Owing to their self-renewal and multi-lineage differentiation capability, mesenchymal stem cells (MSCs) hold enormous potential in regenerative medicine. A prerequisite for a successful MSC therapy is the rigorous investigation of their function after in vitro cultivation. Damages introduced to mitochondria during cultivation adversely affect MSCs function and can determine their fate. While it has been shown that microtubules and vimentin intermediate filaments are important for mitochondrial dynamics and active mitochondrial transport within the cytoplasm of MSCs, the role of filamentous actin in this process has not been fully understood yet. To gain a deeper understanding of the interdependence between mitochondrial function and the cytoskeleton, we applied cytochalasin B to disturb the filamentous actin-based cytoskeleton of MSCs. In this study we combined conventional functional assays with a state-of-the-art oxygen sensor-integrated microfluidic device to investigate mitochondrial function. We demonstrated that cytochalasin B treatment at a dose of 16 μM led to a decrease in cell viability with high mitochondrial membrane potential, increased oxygen consumption rate, disturbed fusion and fission balance, nuclear extrusion and perinuclear accumulation of mitochondria. Treatment of MSCs for 48 h ultimately led to nuclear fragmentation, and activation of the intrinsic pathway of apoptotic cell death. Importantly, we could show that mitochondrial function of MSCs can efficiently recover from the damage to the filamentous actin-based cytoskeleton over a period of 24 h. As a result of our study, a causative connection between the filamentous actin-based cytoskeleton and mitochondrial dynamics was demonstrated.

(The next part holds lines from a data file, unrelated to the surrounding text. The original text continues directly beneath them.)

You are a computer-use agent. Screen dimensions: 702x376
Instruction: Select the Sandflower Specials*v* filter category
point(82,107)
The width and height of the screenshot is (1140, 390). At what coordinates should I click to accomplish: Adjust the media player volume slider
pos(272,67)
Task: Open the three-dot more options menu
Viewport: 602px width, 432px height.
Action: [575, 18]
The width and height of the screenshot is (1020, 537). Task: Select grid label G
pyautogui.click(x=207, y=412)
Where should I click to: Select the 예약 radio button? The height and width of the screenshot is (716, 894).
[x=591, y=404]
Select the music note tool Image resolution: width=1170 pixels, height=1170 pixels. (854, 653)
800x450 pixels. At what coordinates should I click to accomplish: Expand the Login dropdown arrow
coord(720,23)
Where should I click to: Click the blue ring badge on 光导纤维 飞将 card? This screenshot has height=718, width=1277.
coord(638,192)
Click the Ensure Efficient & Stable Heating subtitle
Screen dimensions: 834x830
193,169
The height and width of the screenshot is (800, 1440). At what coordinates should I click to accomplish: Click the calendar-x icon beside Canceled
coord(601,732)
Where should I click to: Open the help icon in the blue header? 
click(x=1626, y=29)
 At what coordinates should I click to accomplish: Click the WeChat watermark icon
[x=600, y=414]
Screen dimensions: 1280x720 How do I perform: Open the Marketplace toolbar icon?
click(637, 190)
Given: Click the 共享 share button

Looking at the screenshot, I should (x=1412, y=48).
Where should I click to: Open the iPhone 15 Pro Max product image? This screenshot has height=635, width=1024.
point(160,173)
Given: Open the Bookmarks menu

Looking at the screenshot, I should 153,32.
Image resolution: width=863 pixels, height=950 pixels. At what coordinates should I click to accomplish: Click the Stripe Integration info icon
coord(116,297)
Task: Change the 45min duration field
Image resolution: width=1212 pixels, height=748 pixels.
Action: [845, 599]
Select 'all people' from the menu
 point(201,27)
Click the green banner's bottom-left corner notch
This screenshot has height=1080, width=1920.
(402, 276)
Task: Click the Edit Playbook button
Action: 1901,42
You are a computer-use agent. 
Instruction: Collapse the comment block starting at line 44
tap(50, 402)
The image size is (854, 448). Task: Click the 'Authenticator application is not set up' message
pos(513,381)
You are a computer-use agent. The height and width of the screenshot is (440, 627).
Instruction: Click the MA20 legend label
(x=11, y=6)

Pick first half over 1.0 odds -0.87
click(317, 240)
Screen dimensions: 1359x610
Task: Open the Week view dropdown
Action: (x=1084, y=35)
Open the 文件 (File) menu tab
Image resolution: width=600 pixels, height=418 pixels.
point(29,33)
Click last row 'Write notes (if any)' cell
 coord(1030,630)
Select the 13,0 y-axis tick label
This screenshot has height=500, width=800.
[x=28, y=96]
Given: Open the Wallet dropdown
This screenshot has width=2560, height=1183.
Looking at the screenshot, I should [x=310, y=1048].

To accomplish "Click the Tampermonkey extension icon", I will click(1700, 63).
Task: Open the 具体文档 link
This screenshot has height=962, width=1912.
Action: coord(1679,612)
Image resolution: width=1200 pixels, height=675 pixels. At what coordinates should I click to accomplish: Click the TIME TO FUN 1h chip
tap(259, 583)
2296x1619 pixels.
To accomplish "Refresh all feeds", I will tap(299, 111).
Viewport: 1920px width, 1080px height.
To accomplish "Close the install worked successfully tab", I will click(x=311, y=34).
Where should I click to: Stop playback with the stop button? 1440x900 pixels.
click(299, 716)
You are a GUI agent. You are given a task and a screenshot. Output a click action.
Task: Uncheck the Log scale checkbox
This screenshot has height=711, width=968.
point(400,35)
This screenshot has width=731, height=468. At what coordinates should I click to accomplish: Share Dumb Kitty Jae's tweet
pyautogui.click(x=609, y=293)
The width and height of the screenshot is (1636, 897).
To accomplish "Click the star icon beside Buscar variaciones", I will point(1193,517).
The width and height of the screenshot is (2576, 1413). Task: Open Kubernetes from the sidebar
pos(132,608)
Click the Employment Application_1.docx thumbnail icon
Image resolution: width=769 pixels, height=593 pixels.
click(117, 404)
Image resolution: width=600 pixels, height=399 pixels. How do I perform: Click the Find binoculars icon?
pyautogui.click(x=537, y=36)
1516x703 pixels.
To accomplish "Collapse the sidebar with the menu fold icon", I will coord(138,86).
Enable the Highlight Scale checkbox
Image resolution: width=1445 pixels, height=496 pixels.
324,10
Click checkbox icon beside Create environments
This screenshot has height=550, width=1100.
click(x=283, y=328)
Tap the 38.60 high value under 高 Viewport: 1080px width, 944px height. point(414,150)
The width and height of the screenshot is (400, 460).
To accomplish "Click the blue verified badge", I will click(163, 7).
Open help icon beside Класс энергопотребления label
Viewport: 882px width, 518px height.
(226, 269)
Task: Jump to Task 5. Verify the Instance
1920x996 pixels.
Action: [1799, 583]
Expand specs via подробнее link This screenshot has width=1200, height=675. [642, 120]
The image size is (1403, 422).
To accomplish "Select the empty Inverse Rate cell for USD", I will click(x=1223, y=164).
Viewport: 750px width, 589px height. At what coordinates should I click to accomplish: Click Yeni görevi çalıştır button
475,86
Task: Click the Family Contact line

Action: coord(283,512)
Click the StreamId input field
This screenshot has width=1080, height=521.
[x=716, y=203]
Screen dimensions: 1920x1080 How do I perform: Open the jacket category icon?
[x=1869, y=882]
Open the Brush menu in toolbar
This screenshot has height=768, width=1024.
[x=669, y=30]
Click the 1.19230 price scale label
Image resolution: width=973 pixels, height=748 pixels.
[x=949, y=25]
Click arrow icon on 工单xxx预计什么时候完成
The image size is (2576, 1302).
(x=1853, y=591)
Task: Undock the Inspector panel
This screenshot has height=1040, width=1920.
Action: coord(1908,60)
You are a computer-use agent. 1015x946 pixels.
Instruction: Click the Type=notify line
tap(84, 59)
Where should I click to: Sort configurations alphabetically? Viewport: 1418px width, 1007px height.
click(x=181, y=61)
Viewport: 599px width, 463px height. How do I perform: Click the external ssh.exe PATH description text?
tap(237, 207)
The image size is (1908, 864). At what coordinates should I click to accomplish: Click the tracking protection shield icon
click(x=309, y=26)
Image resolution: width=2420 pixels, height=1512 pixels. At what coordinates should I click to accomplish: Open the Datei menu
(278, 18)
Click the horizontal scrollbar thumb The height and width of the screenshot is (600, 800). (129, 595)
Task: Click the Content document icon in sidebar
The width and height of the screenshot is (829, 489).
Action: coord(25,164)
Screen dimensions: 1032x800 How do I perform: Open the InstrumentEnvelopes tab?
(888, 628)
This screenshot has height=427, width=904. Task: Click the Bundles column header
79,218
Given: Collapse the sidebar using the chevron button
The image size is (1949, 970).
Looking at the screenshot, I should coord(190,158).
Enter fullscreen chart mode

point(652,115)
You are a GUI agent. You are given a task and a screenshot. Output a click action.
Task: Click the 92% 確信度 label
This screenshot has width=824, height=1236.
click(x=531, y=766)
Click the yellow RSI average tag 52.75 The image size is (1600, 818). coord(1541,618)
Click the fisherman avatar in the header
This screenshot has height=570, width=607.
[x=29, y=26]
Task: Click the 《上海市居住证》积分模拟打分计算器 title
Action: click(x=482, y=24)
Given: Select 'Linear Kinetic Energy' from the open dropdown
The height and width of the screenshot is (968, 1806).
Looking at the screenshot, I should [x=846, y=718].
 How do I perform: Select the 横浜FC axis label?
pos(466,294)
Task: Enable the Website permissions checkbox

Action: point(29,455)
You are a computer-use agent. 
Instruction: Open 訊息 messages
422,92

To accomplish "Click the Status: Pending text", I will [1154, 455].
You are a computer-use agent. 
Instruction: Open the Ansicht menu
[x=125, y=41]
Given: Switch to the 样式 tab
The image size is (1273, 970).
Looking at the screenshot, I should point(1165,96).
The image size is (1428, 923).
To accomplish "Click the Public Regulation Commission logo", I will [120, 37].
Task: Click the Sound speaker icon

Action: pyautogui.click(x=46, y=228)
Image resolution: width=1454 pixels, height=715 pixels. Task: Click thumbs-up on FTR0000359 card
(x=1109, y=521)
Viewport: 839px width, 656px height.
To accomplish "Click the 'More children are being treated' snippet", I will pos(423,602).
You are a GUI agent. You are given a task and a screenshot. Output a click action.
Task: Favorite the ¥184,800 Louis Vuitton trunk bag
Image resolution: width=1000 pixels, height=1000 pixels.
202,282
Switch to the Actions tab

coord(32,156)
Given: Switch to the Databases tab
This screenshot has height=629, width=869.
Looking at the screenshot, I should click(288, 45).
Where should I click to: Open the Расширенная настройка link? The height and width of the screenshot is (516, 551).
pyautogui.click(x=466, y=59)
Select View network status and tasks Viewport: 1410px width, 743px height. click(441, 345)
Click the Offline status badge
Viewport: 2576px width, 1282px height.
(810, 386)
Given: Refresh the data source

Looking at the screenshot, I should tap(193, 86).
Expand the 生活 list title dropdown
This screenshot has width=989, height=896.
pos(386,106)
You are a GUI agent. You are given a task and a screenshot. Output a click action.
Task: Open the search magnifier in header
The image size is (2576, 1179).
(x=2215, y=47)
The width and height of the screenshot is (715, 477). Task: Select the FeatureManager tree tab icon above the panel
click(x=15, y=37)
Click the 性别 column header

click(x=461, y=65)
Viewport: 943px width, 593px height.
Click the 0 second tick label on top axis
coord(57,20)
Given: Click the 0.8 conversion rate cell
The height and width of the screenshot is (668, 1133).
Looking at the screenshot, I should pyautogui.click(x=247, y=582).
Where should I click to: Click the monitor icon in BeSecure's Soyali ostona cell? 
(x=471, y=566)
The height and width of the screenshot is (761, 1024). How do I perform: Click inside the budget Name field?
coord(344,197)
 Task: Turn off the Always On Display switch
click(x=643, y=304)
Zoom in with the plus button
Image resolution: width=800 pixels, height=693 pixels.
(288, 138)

由于其自我更新和多谱系分化能力，间充质干细胞 (MSCs) 在再生医学中具有巨大的潜力。成功的 MSC 治疗的先决条件是在体外后对其功能的严格研究栽培。在培养过程中引入线粒体的损​​伤会对 MSC 的功能产生不利影响，并可以决定它们的命运。虽然已经表明微管和波形蛋白中间丝对 MSC 细胞质内的线粒体动力学和主动线粒体转运很重要，但丝状肌动蛋白在该过程中的作用尚未完全清楚。为了更深入地了解线粒体功能与细胞骨架之间的相互依赖性，我们应用细胞松弛素 B 来干扰 MSC 的丝状肌动蛋白细胞骨架。在这项研究中，我们将传统的功能测定与最先进的氧传感器集成微流体装置相结合，以研究线粒体功能。我们证明，16 μM 剂量的细胞松弛素 B 处理导致细胞活力降低，线粒体膜电位高，耗氧率增加，融合和裂变平衡紊乱，核挤压和线粒体的核周积累。MSCs 处理 48 小时最终导致核碎裂，并激活凋亡细胞死亡的内在途径。重要的是，我们可以证明 MSC 的线粒体功能可以在 24 小时内有效地从对基于丝状肌动蛋白的细胞骨架的损伤中恢复。作为我们研究的结果，证实了基于丝状肌动蛋白的细胞骨架和线粒体动力学之间的因果关系。线粒体的核挤压和核周积累。MSCs 处理 48 小时最终导致核碎裂，并激活凋亡细胞死亡的内在途径。重要的是，我们可以证明 MSC 的线粒体功能可以在 24 小时内有效地从对基于丝状肌动蛋白的细胞骨架的损伤中恢复。作为我们研究的结果，证实了基于丝状肌动蛋白的细胞骨架和线粒体动力学之间的因果关系。线粒体的核挤压和核周积累。MSCs 处理 48 小时最终导致核碎裂，并激活凋亡细胞死亡的内在途径。重要的是，我们可以证明 MSC 的线粒体功能可以在 24 小时内有效地从对基于丝状肌动蛋白的细胞骨架的损伤中恢复。作为我们研究的结果，证实了基于丝状肌动蛋白的细胞骨架和线粒体动力学之间的因果关系。